• [Your objective]:
Find the line in the entries below that contains "Select the year". Repeat it exactly, and every line after it through the line that contains "914x880 pixels.".

• [Provided material]:
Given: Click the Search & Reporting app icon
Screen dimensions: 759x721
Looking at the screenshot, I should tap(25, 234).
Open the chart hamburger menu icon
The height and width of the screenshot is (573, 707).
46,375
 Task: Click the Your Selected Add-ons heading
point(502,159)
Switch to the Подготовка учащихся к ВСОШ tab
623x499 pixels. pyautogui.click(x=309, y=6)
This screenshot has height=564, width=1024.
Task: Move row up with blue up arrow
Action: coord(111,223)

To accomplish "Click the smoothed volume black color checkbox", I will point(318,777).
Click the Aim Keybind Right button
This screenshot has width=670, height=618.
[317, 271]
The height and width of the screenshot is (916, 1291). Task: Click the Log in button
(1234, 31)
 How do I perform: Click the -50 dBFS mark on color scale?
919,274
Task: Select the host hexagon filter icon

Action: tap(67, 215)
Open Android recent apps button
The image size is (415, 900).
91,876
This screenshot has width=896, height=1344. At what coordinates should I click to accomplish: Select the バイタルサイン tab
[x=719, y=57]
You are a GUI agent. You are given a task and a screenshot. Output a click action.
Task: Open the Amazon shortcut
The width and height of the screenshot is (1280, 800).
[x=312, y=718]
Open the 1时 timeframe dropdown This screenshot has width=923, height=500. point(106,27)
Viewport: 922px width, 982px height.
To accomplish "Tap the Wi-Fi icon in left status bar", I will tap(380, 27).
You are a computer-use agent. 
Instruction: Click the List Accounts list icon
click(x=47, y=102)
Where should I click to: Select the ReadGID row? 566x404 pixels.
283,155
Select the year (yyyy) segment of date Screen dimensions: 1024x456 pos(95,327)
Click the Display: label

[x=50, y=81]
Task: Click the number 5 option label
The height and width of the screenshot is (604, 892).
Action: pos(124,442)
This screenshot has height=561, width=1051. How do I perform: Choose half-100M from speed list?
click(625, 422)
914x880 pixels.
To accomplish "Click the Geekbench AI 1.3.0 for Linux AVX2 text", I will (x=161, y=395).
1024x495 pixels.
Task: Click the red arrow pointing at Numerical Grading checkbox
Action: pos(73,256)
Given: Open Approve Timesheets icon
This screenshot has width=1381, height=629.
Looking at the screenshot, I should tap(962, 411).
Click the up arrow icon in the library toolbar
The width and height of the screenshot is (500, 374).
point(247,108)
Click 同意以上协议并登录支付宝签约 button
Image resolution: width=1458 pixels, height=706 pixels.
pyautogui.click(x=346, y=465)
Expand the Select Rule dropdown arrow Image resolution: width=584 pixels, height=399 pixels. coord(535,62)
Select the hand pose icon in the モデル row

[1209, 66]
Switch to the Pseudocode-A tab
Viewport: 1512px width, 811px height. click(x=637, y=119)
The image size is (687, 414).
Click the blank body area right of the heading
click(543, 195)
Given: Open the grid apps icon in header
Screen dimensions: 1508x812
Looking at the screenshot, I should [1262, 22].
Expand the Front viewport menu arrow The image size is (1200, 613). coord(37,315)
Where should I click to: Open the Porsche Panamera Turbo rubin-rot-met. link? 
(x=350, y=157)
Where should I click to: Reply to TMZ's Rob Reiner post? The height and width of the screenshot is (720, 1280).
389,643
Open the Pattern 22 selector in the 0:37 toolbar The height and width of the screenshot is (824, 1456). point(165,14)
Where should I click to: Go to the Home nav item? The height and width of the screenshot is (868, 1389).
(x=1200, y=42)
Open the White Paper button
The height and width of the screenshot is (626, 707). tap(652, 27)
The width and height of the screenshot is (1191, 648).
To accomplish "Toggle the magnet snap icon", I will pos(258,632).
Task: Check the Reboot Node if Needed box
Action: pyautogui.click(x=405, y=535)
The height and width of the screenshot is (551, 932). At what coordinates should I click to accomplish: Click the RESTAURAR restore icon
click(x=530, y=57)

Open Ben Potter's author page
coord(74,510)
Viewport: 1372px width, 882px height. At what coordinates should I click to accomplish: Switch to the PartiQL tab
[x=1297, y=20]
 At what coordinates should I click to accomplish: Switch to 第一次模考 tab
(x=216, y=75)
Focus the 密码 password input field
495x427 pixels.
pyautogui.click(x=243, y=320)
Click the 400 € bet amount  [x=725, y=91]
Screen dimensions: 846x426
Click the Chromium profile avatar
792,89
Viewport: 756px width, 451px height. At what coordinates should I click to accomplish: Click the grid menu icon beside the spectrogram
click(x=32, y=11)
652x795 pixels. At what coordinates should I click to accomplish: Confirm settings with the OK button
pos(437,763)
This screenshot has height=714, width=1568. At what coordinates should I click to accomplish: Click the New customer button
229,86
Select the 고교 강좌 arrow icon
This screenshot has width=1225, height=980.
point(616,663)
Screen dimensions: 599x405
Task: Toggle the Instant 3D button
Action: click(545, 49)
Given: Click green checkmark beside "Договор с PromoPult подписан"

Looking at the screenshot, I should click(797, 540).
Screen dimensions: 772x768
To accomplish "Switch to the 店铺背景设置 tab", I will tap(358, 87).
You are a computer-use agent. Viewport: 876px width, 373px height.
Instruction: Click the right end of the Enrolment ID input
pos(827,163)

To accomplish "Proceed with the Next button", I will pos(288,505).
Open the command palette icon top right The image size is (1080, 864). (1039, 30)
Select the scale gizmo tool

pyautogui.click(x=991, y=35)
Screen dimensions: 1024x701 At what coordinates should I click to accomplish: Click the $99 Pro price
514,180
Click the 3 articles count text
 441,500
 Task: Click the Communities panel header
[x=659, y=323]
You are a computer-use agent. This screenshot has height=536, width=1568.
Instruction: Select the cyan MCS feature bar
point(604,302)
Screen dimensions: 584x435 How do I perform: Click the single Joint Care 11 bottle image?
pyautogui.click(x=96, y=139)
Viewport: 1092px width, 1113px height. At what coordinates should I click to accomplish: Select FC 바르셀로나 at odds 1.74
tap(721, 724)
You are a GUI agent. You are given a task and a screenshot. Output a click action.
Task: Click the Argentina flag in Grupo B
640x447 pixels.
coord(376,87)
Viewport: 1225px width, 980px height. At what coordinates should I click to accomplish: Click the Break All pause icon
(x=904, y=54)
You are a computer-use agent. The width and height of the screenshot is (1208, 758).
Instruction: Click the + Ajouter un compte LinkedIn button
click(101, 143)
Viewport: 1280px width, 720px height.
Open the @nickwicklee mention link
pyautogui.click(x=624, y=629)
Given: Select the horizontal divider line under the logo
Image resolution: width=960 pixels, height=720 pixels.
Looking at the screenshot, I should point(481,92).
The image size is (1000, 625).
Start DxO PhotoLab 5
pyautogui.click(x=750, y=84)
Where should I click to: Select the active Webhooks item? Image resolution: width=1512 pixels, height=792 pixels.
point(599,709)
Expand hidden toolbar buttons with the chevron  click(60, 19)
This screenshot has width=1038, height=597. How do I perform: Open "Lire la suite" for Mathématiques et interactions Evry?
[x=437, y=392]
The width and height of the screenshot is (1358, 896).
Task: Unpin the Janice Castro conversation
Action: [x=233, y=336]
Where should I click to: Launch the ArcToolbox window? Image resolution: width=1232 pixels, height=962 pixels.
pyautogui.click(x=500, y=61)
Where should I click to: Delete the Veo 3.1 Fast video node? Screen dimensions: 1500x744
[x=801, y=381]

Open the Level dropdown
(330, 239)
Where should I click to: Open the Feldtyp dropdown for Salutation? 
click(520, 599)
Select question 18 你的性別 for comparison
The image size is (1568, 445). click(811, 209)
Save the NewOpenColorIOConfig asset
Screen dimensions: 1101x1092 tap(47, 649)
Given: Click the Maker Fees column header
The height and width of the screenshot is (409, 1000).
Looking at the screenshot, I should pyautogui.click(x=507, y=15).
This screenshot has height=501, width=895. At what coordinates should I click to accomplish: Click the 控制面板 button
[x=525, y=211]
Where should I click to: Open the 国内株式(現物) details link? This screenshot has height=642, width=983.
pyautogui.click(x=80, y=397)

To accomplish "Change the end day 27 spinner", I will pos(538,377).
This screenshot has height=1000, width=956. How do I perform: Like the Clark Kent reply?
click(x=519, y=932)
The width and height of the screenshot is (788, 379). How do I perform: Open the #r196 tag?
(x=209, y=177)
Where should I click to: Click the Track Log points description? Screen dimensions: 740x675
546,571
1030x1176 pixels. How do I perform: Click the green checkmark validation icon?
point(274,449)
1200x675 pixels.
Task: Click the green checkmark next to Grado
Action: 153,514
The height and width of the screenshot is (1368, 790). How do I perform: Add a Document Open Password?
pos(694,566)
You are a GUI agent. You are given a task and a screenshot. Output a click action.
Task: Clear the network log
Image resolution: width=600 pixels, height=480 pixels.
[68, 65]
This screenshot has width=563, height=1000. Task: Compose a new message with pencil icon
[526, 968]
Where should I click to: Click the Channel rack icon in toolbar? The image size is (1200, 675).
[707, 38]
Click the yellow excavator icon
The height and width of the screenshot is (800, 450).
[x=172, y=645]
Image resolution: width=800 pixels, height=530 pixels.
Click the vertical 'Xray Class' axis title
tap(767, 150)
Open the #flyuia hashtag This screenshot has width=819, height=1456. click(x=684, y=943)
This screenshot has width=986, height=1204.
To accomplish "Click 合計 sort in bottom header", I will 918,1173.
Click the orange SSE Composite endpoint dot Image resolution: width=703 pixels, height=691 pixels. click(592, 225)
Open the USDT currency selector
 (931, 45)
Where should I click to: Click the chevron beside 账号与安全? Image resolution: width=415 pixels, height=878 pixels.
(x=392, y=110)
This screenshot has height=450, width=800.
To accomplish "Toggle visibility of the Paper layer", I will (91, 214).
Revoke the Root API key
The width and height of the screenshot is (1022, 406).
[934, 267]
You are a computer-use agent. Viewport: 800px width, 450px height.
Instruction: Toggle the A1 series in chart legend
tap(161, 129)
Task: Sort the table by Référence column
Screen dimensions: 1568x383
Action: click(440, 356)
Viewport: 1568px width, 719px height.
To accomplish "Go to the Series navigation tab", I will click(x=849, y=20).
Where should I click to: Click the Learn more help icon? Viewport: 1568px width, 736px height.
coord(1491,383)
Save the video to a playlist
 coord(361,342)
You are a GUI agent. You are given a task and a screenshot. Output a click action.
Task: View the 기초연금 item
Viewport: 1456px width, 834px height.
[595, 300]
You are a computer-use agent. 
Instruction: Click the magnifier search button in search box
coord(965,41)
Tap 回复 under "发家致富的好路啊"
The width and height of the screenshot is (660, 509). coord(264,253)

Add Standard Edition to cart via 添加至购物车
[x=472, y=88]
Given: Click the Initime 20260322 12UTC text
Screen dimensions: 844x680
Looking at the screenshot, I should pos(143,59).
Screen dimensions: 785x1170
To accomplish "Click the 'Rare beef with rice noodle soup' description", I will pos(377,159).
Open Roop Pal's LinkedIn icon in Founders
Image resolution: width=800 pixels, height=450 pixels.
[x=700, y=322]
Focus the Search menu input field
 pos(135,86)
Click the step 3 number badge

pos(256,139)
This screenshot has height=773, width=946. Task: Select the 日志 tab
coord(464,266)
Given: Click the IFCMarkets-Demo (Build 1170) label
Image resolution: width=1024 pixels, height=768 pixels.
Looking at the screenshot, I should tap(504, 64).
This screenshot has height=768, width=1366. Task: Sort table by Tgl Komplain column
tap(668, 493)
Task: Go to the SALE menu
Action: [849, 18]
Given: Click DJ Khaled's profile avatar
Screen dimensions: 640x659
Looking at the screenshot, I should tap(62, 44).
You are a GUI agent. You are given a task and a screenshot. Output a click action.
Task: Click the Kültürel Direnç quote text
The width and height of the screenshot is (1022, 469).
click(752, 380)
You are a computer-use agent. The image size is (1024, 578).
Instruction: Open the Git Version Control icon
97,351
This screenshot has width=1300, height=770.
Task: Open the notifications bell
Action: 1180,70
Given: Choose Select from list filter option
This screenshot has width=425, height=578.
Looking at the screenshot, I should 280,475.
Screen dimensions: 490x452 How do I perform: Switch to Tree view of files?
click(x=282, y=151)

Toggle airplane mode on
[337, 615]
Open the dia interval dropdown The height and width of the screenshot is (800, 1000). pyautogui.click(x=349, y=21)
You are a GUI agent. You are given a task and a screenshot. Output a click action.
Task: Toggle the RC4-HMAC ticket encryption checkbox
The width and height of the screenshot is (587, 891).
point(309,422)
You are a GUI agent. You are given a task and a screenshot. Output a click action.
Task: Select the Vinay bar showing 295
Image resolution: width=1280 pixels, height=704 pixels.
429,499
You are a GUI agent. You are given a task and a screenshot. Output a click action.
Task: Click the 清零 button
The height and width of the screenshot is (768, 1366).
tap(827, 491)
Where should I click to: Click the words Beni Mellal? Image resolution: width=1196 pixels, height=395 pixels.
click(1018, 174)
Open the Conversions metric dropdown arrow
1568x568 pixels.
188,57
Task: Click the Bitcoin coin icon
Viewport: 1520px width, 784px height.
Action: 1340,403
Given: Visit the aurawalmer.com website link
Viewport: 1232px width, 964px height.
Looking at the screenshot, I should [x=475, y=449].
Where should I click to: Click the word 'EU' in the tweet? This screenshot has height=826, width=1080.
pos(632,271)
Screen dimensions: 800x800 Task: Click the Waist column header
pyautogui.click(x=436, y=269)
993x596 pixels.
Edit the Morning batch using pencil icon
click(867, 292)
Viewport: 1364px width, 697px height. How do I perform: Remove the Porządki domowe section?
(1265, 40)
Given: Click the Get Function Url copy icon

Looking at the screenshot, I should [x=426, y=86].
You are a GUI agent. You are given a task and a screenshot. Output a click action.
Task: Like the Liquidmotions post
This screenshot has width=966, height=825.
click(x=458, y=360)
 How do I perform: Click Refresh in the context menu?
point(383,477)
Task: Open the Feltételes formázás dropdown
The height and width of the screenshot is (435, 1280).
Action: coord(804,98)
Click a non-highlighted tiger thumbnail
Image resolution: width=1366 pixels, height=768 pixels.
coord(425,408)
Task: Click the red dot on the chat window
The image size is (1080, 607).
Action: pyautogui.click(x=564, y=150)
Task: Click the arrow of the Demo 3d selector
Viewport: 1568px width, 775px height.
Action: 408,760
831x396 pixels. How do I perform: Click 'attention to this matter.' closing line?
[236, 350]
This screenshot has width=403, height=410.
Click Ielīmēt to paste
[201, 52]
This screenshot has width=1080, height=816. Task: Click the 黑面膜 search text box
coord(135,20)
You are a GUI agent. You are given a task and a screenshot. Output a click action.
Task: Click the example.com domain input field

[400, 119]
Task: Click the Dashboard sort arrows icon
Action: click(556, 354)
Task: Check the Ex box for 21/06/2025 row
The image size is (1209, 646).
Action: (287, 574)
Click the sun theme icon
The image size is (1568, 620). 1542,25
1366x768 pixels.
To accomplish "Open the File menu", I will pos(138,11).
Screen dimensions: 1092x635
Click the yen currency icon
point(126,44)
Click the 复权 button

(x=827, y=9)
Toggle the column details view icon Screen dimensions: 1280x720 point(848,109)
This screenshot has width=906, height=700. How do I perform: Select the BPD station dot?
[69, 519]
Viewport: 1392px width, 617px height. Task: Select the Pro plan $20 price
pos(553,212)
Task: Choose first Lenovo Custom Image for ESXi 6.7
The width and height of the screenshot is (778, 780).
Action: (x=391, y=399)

• [Answer box]:
Select the year (yyyy) segment of date Screen dimensions: 1024x456 pos(95,327)
Click the Display: label

[x=50, y=81]
Task: Click the number 5 option label
The height and width of the screenshot is (604, 892).
Action: pos(124,442)
This screenshot has height=561, width=1051. How do I perform: Choose half-100M from speed list?
click(625, 422)
914x880 pixels.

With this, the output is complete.